PORTLAND, Ore. — Heading into Thursday night’s road game against the Portland Timbers, the players of Orlando City knew they’d be facing one of the toughest challenges in MLS.
That challenge didn’t come on the pitch; it came from the stadium itself. Even in a losing season, Portland fans turn out in droves to support their team, selling out the newly renovated Providence Park.
Since the expansion was completed in May, the Timbers have played five home games, winning three and drawing a fourth. Two of those home victories were four-goal blowouts; all of the games drew sell-out crowds of over 25,000 fans.

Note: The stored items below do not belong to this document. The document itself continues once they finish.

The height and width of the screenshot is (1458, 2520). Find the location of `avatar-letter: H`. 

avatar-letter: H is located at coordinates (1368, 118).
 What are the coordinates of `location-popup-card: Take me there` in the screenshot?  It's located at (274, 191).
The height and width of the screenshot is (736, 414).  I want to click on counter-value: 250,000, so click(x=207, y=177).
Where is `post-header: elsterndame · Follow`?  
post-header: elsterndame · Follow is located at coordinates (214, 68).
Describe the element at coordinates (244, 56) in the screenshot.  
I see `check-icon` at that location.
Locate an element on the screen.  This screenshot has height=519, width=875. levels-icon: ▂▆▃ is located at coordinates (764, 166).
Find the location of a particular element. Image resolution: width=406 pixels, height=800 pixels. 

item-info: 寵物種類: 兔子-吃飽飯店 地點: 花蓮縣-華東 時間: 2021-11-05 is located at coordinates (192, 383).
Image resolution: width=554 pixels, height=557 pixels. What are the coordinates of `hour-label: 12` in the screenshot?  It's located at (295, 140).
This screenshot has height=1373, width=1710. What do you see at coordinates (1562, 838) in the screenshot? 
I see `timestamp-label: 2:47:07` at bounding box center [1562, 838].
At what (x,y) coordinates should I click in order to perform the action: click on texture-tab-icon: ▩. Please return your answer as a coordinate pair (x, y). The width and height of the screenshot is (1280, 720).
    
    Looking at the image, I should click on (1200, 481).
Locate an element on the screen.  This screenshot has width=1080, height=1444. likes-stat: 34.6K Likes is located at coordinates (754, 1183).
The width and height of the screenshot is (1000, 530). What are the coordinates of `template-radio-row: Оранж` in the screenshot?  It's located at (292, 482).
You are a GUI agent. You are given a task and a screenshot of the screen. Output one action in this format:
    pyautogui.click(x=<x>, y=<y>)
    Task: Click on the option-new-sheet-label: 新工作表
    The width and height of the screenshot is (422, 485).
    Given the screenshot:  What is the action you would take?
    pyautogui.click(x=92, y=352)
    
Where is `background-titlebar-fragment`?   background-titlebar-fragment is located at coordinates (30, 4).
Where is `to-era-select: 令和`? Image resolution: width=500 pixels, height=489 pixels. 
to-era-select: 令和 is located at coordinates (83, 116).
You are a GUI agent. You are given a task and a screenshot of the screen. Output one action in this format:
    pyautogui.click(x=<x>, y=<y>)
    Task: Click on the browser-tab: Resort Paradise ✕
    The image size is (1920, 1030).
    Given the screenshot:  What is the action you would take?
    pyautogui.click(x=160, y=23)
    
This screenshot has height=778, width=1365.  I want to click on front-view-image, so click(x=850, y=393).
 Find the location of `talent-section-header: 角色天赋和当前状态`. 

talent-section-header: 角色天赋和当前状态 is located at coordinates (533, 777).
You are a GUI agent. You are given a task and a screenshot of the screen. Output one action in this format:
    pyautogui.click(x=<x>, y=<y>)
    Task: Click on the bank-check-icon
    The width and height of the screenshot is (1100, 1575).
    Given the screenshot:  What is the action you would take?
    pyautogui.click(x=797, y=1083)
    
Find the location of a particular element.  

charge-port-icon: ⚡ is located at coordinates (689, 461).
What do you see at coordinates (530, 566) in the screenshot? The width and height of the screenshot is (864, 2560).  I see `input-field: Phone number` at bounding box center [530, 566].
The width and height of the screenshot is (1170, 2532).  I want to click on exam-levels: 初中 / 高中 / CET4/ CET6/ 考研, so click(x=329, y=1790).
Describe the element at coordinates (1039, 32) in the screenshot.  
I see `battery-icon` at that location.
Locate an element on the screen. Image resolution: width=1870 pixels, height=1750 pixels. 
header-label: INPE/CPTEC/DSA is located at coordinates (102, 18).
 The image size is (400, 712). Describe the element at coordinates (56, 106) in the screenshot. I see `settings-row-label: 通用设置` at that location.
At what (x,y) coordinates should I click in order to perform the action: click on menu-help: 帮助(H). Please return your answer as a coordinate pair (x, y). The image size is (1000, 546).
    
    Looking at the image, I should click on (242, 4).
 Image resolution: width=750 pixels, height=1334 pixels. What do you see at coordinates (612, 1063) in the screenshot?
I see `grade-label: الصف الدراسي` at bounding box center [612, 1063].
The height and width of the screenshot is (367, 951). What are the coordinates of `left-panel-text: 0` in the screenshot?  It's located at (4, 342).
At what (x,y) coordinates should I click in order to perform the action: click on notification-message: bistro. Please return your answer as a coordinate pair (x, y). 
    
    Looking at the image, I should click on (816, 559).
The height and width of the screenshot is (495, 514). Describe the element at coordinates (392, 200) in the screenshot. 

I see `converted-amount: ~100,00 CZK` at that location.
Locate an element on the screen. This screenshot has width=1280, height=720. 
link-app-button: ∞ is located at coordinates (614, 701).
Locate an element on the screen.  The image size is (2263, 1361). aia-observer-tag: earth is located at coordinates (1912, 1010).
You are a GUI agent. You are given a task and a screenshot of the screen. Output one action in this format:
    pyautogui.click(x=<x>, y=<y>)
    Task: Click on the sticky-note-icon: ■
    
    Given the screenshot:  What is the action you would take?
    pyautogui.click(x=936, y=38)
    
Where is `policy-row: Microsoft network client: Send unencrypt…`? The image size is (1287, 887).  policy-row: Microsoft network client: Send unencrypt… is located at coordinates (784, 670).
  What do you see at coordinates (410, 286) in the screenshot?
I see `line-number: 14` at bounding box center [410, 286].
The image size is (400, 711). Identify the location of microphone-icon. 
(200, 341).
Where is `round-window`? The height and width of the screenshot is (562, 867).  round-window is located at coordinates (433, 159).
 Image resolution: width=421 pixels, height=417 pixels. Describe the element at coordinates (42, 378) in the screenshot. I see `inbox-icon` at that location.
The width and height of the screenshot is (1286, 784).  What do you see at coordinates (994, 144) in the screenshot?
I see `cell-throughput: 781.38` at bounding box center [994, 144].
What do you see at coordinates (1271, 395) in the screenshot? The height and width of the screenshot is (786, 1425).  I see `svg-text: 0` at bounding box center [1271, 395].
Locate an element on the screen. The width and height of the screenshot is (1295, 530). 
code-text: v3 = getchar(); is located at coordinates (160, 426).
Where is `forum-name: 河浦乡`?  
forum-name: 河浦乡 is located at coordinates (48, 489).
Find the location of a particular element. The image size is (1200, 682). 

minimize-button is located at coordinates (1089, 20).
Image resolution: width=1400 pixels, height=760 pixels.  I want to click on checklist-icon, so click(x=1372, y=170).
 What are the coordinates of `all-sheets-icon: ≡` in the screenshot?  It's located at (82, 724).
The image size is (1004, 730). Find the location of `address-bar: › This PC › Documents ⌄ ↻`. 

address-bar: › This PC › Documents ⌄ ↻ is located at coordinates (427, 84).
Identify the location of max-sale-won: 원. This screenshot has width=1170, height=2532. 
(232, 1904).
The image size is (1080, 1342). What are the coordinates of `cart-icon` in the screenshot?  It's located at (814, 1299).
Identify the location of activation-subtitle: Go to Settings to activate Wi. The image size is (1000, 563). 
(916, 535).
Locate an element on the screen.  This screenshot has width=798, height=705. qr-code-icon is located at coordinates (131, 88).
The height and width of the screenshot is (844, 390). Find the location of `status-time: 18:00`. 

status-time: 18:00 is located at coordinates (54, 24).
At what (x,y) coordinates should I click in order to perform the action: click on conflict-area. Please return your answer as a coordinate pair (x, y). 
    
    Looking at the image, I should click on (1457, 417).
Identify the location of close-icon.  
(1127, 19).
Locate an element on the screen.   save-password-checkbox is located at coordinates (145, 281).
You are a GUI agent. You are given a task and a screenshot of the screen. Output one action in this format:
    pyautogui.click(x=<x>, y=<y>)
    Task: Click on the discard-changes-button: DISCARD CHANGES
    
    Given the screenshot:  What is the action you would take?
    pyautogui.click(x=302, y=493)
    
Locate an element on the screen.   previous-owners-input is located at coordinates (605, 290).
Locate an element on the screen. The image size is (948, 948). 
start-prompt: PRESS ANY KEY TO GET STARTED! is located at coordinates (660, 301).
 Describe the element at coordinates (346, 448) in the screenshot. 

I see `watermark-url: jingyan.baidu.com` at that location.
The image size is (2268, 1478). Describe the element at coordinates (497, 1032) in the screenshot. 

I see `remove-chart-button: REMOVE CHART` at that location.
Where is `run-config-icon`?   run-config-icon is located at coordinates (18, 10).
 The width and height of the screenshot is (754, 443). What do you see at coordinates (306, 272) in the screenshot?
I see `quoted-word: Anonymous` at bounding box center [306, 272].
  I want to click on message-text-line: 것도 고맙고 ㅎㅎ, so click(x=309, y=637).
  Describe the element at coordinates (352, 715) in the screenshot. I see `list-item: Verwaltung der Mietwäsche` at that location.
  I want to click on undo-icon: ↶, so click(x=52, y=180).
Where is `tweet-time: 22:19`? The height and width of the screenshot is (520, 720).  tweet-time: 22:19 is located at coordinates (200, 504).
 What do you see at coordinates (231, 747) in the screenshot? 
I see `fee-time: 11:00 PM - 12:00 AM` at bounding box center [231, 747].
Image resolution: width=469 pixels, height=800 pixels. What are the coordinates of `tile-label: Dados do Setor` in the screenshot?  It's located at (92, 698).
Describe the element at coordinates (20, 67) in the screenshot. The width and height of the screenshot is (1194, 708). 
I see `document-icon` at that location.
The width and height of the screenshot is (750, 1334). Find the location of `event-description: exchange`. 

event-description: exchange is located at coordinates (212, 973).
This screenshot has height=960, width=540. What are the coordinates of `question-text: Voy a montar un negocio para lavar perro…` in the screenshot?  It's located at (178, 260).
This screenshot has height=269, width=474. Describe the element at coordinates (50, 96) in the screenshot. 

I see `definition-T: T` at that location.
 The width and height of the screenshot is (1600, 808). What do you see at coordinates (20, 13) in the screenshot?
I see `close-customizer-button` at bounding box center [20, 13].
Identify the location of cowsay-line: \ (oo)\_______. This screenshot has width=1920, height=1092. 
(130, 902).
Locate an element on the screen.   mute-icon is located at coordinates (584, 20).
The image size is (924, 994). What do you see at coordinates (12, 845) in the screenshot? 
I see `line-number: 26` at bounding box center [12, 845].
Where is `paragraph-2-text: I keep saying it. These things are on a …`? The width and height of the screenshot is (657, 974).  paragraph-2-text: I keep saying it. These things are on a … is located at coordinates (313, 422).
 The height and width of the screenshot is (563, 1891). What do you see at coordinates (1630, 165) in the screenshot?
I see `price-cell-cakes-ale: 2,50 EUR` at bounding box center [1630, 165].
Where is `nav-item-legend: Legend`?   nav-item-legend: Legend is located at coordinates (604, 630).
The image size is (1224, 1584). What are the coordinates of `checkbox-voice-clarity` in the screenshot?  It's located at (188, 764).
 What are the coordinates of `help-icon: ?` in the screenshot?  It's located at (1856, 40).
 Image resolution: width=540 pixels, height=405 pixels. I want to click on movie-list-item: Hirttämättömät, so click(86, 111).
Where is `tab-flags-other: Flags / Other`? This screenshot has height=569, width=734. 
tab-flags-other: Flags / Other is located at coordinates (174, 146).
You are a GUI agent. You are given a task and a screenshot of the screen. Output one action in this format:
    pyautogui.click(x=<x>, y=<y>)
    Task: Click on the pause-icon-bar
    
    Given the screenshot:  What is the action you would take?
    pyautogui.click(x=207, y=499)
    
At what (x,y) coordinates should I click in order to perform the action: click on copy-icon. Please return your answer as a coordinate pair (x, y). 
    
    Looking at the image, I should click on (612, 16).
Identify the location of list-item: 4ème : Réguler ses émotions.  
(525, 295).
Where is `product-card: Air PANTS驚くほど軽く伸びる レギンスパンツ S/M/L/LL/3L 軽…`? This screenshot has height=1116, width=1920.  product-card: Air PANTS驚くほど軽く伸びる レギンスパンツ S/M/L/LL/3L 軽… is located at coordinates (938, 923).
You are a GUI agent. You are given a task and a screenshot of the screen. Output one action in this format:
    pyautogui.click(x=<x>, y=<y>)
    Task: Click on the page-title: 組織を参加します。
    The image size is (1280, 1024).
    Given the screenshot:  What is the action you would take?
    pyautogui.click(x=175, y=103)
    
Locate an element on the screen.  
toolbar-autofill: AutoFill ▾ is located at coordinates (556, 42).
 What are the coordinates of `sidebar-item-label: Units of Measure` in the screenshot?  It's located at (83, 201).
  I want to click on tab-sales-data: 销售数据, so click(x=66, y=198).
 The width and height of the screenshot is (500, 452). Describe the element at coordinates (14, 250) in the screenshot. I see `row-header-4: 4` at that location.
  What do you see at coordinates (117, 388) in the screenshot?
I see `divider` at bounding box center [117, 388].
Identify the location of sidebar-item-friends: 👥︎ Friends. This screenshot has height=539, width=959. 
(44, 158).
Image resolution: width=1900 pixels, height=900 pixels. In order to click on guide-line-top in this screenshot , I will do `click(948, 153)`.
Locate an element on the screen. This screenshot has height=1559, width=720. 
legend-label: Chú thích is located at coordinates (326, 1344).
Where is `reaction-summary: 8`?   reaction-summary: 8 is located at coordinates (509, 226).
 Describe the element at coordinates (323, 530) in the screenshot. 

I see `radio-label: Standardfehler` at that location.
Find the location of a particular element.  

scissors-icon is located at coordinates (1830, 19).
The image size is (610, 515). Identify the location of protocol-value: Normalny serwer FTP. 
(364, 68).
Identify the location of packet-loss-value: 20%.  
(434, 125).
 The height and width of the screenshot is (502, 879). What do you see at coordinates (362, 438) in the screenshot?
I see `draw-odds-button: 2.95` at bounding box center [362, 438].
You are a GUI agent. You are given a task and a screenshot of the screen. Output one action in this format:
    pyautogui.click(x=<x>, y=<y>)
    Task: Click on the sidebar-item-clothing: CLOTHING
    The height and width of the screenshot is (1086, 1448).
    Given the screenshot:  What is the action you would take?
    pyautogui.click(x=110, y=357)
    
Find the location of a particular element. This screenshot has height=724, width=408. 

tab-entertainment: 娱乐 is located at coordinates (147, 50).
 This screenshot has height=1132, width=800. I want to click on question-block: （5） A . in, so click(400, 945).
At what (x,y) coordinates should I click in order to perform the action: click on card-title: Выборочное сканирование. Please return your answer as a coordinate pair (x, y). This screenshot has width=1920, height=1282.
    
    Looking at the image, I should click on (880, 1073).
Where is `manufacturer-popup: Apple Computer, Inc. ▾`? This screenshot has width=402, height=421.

In opposing conferences, the two teams aren’t guaranteed to play each other every season, and Orlando City can go several season without traveling to Portland for a game. The midweek game became a source of excitement for Orlando City, which was eager to play in a hostile environment.
“I don’t think it’s intimidating, I think it’s just fun,” Kljestan said. “To see the way the city has taken to its team, to see the ownership of that team and everything that they’ve done, it’s a really fun place to play.”
Some of the rookies were more nervous than excited, intimidated by an environment that few places in the league can provide. Veterans such as Kljestan took it upon themselves to calm those nerves leading into high-octane games such as Thursday night.
The key in high-energy stadiums such as Providence Park, Kljestan said, is to understand that the team is playing against the crowd as well as their opponent. The ability to silence the stadium is just as powerful of a tool for the away team as the roaring crowds are for the home team.
“When you play in a place that’s got a really energized crowd, and you score an away goal and it gets dead quiet — that’s the best feeling in the world,” Kljestan said. “I think that’s the message: go out and have fun and enjoy this atmosphere. Not every game you play in MLS is like that.”
For coach James O’Connor, the focus of the trip was balancing his team’s excitement with the necessity to focus on the road. Away games were a surprising strong suit for the Lions at the start of the season — while the team struggled to defend its home field, it picked up points on the road to keep out of the bottom rung of the conference.
Heading into Thursday, O’Connor hoped to allow his team to have fun while still taking the game seriously.
“I think of all the teams, when you look at Portland, the atmosphere they have with the new stadium is something the players are really excited about,” O’Connor said. “I think it’s games like that with big atmospheres that you want to go and enjoy it but you want to make sure you create a very competitive game.”